Grande école d'ingénieurs en génie électrique (Esigelec), Institut de recherche en systèmes électroniques embarqués (Irseem), centres de formation comme le CFA Lanfry et arrivée prévue en 2019 du CESI et de son usine du futur... L'écosystème du technopôle du Madrillet est l'une des principales raisons de l'implantation de Gipelec, intégrateur en génie électrique, explique son président Didier Pezier: « C'est très intéressant pour une PME comme la nôtre de faire partie d'un campus dédié à l'engineering. C'est un endroit qui favorise l'émulation et le travail en collaboration ». Egalement président de l'Esigelec, Didier Pezier milite de longue date pour les rapprochements entreprises/écoles : « Lorsque le CESI va s'installer au Madrillet, le campus sera le huitième en France en matière de formation d'ingénieurs, soit plus de 1.000 chaque année.
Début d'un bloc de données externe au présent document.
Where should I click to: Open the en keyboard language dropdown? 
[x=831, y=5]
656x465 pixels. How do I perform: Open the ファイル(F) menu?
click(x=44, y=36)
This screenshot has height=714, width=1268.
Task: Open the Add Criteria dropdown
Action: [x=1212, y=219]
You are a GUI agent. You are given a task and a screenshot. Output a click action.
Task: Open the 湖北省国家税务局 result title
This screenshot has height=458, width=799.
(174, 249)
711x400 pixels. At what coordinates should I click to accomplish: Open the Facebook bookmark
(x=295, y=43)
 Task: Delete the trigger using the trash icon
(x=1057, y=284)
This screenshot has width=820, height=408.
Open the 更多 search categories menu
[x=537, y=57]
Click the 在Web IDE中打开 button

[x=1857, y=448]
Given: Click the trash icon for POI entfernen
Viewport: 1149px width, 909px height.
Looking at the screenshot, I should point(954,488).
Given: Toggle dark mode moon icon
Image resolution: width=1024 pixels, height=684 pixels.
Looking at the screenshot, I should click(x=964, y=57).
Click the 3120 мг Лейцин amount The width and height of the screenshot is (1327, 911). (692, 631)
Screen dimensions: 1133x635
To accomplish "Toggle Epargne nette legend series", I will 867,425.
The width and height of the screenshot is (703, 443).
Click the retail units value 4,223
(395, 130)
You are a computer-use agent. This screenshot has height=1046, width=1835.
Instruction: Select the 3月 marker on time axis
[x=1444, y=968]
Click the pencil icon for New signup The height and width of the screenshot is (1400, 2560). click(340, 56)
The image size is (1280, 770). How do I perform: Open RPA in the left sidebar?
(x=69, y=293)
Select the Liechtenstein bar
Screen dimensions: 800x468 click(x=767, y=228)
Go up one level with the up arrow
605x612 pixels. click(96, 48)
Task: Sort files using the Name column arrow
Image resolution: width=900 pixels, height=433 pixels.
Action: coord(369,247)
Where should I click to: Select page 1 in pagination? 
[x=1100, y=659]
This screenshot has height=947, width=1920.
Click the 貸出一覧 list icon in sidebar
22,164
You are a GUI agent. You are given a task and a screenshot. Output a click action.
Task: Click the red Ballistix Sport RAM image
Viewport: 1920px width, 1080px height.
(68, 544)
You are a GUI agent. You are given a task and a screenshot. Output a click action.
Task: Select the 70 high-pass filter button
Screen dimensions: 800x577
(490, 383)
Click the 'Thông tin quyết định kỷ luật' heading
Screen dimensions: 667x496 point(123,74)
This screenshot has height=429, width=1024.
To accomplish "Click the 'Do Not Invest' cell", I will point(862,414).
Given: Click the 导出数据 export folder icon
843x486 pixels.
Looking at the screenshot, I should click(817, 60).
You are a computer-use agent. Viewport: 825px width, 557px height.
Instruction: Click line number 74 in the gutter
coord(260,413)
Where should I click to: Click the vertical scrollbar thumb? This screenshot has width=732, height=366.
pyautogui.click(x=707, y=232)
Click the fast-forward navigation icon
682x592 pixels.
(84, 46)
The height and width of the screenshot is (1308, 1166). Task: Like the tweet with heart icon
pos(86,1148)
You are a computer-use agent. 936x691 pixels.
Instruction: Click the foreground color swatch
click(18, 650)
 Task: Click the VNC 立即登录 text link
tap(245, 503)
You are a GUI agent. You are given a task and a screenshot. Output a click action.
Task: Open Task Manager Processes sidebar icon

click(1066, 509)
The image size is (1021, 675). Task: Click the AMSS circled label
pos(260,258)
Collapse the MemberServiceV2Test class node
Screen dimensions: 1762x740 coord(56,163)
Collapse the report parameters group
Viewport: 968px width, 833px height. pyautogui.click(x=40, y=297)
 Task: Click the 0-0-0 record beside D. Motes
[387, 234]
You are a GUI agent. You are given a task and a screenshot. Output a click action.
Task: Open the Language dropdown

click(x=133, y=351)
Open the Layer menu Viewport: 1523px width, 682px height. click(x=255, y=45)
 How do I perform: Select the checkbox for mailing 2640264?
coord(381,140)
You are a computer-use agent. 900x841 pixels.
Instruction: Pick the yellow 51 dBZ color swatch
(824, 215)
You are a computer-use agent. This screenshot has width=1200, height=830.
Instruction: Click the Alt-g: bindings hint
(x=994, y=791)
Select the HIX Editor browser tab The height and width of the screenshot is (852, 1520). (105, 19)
Pour les entreprises, c'est un écosystème idéal qui permet de favoriser les partenariats avec les écoles et les laboratoires de recherches mais aussi de trouver sur place les ressources humaines dont elles ont besoin ».
Un axe central
Avec une zone d'intervention couvrant la Normandie, l'Ile de France, ou encore le centre de la France, Gipelec a également choisi d'installer ses 700 m2 de nouveaux bâtiments, accueillant les 40 collaborateurs de l'entreprise, pour des raisons logistiques. « C'est un point de départ stratégique qui permet de relier facilement Paris, de couvrir l'axe de Caen, celui du Havre, ou encore le Nord de la France ». Une accessibilité nécessaire pour une entreprise dont plus de 40% du chiffre d'affaires se compose de contrats de maintenance, le reste étant réalisé en travaux neufs et de rénovation.